Orphée d’Amblanc mostrò la carta civica ai volontari che gli sbarravano il passo. Ognuno di loro portava sul bavero un cartellino che lo identificava come addetto all’ordine pubblico. Le quarantotto sezioni di Parigi avevano messo a disposizione più di duecento uomini ciascuna, moschetto a tracolla e in tasca sedici cartucce. D’Amblanc, in quanto medico, aveva ottenuto la dispensa dal servizio, e ora si interrogava sulla necessità di uno spiegamento di forze tanto imponente. La città appariva tranquilla e i giornali elogiavano «l’austera dignità di un popolo sovrano nell’esercizio del suo potere». Tuttavia, nessuno poteva sapere cosa sarebbe successo, se invece di ottantamila uomini in armi ce ne fossero stati solo la metà. Guardandosi attorno, D’Amblanc era incline a pensare ché il morbo monarchico non sarebbe comunque dilagato. Il processo, le manovre sottobanco e i tentativi di fuga avevano spogliato il re di ogni sacralità. Luigi Capeto era un cittadino della Repubblica che aveva commesso una sequela di crimini e come tale andava giustiziato. «Non si può regnare impunemente»: la frase di Saint-Just era ormai un ritornello da osteria.

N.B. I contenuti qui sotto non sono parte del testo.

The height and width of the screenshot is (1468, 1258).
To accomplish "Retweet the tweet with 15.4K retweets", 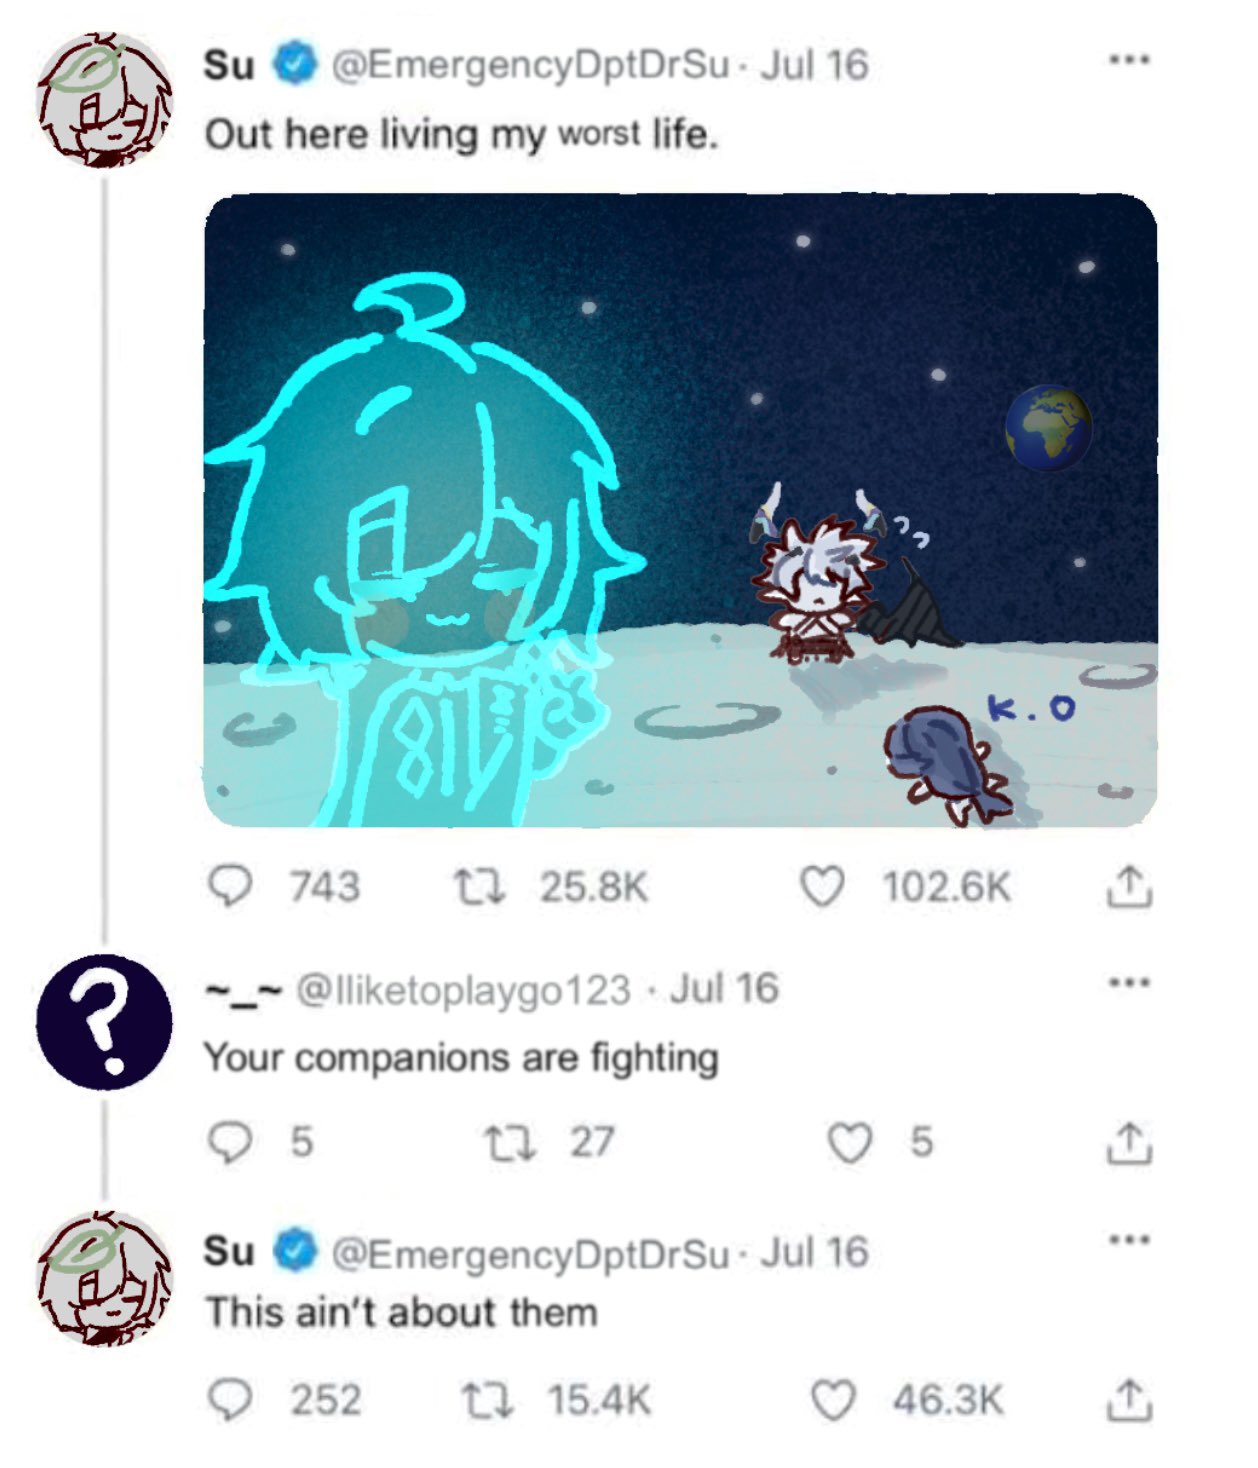I will coord(488,1400).
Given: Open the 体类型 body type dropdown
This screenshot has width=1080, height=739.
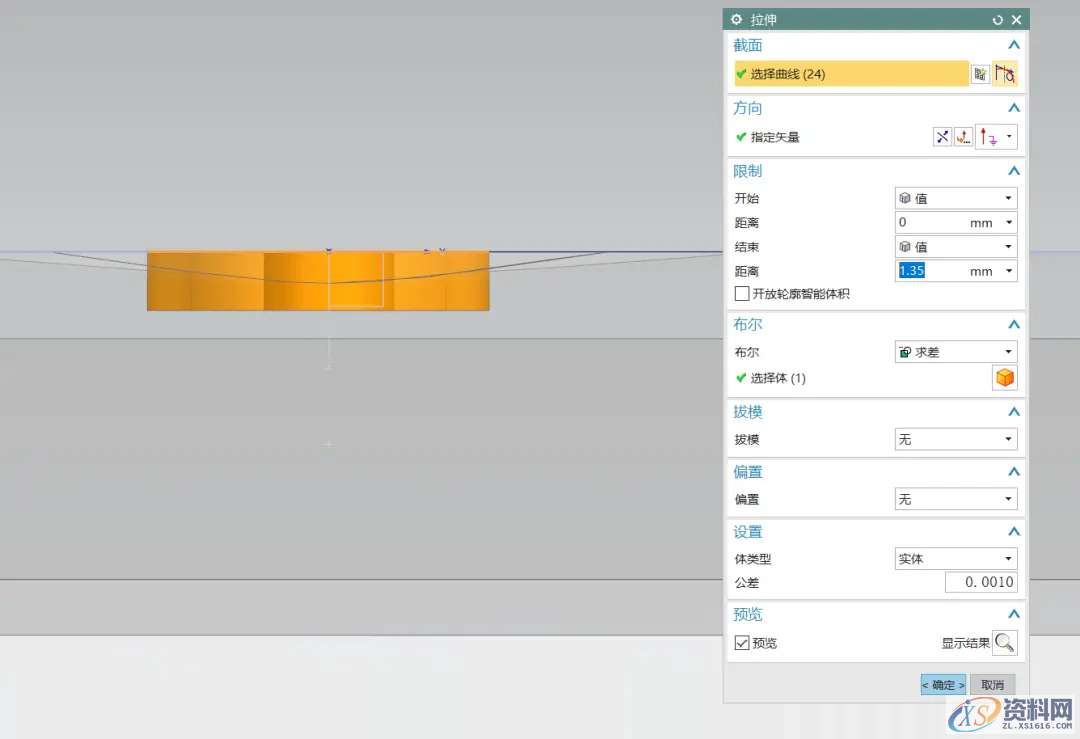Looking at the screenshot, I should [x=955, y=559].
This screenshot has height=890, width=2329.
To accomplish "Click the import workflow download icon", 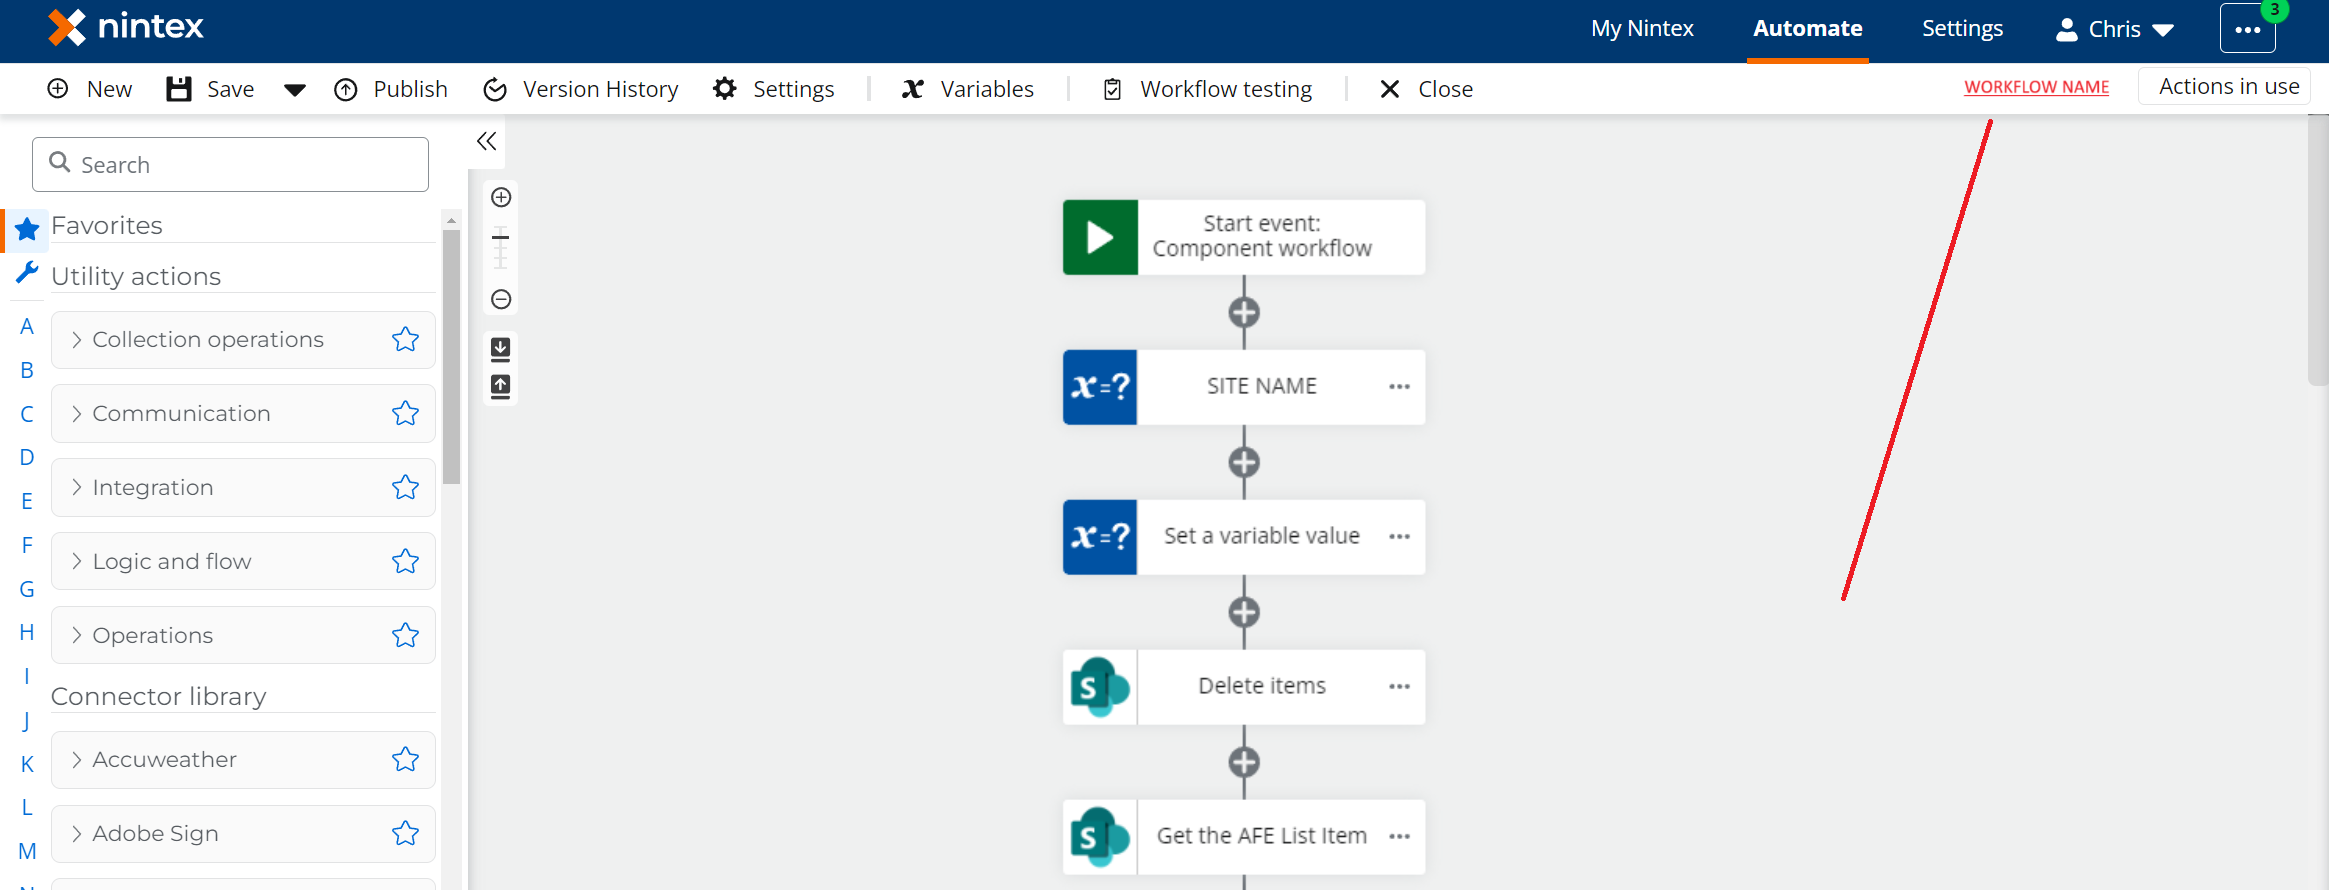I will coord(501,348).
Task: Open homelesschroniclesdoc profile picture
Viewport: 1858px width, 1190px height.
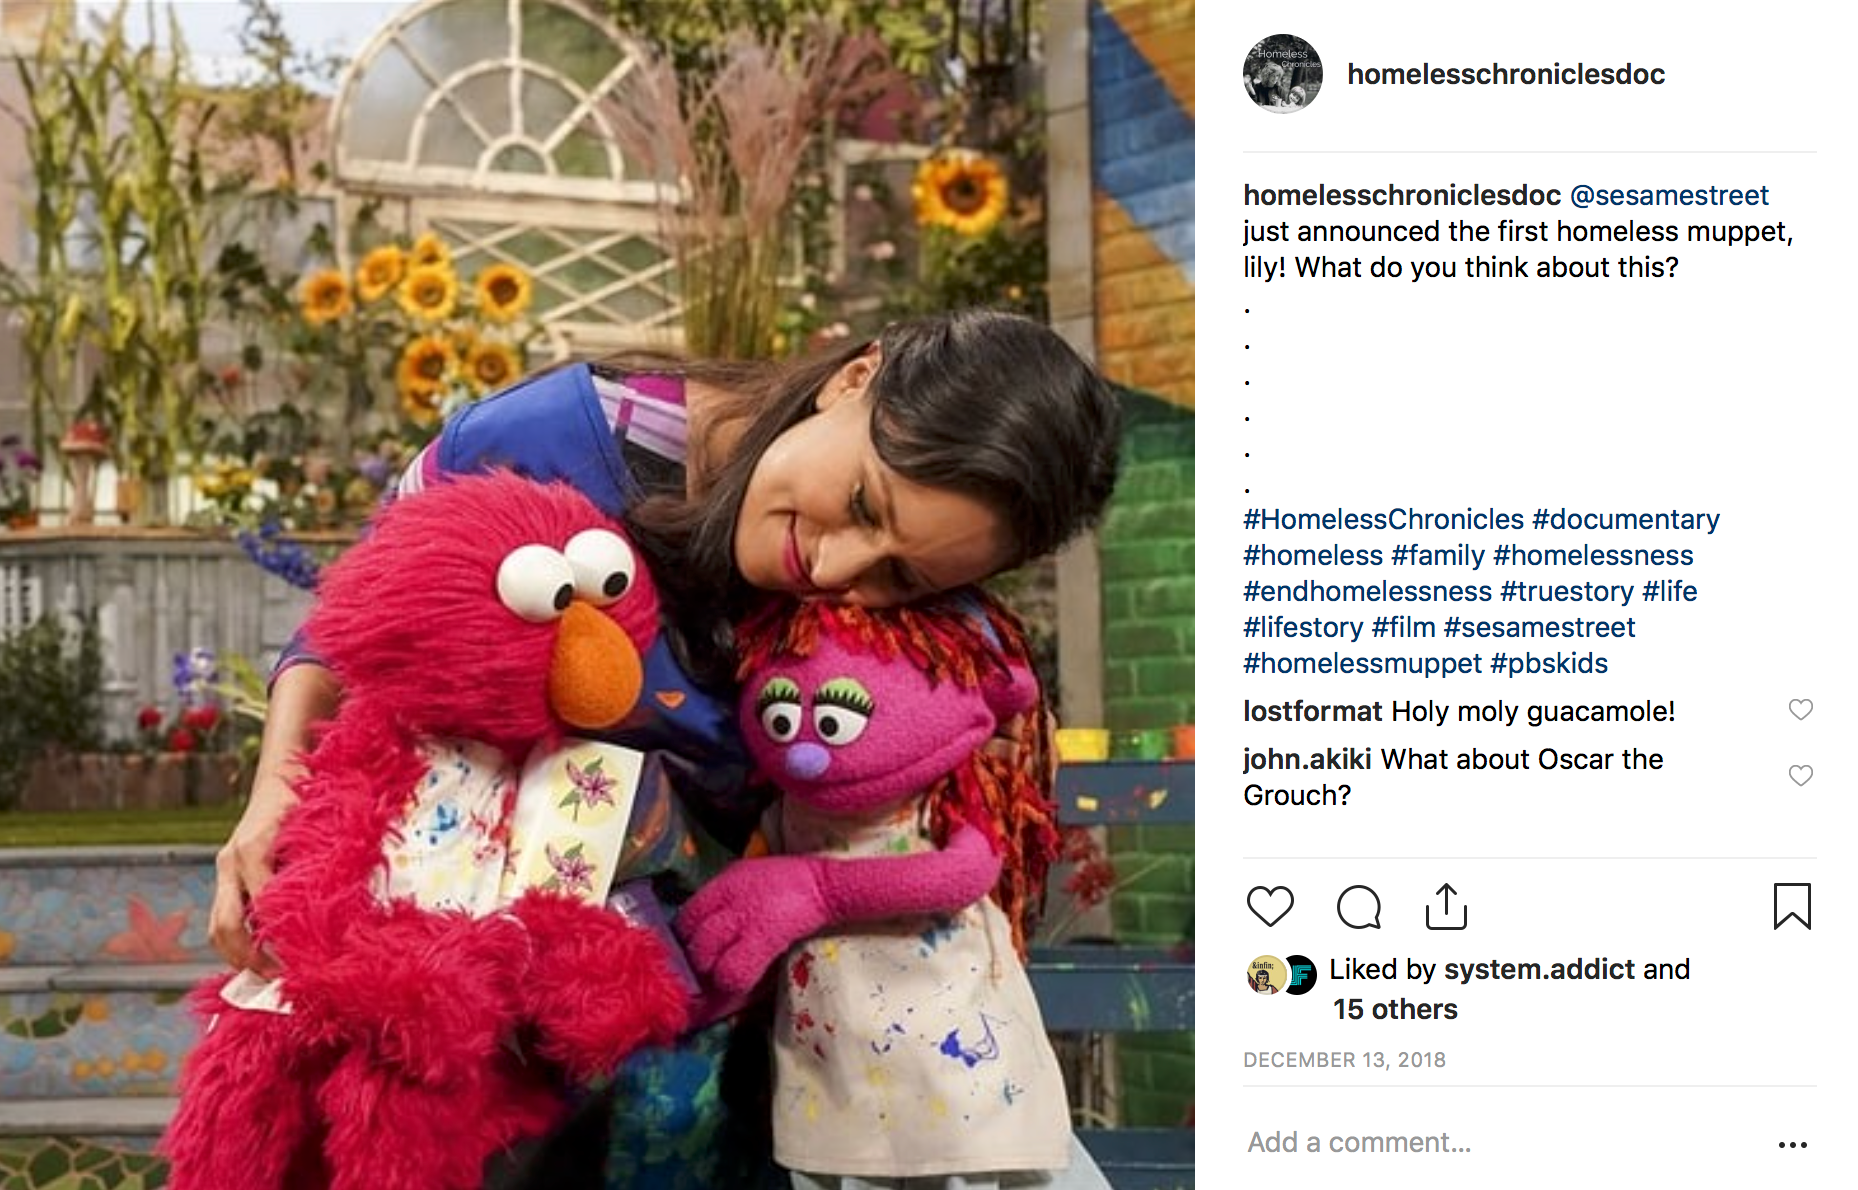Action: click(1282, 74)
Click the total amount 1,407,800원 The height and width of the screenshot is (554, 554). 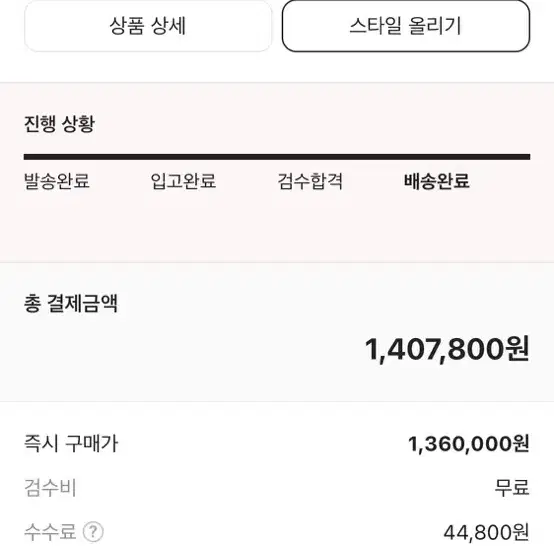[447, 349]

Lungo la strada, un’atmosfera di attesa e incredulità. Con le sezioni in assemblea permanente, i volontari in armi, le donne a casa, le botteghe serrate e migliaia di cittadini già assembrati sotto la ghigliottina, i semplici passanti erano rarità. Nei loro volti, D’Amblanc cercava di cogliere il sentimento che egli stesso avvertiva. Si era svegliato all’alba al suono di tamburi, campane e cannoni. Da allora, la sinfonia del Grande Evento non s’era mai interrotta, arricchita dal trotto della cavalleria, dal passo marziale delle truppe, dal rullare dei carri militari.

Guardò l’orologio da tasca. Per le dieci in punto doveva bussare al portone della signora Girard. La terapia magnetica non ammetteva dilazioni.

Mezz’ora più tardi, il boia di Parigi avrebbe raccolto la testa del cittadino Capeto.

D’Amblanc si domandò quanti altri, in un momento come quello, avrebbero rinunciato allo spettacolo, per dare la precedenza al proprio dovere.

Immaginò la carrozza verde del sindaco di Parigi, attorniata da cavalieri, sciabole e picche. Il Capeto a bordo, in preghiera, le mani giunte al centro del petto. Accanto a lui, l’amico prete, nato in Irlanda ma cresciuto a Tolosa, che lo aveva accompagnato durante il processo. Di fronte a loro, due gendarmi, intenti a mascherare il proprio stupore.

A quell’ora il convoglio doveva essere all’altezza di San Dionigi.

D’Amblanc ripose l’orologio e si affrettò, in direzione opposta rispetto al gran viale dove si stava scrivendo la storia di Francia.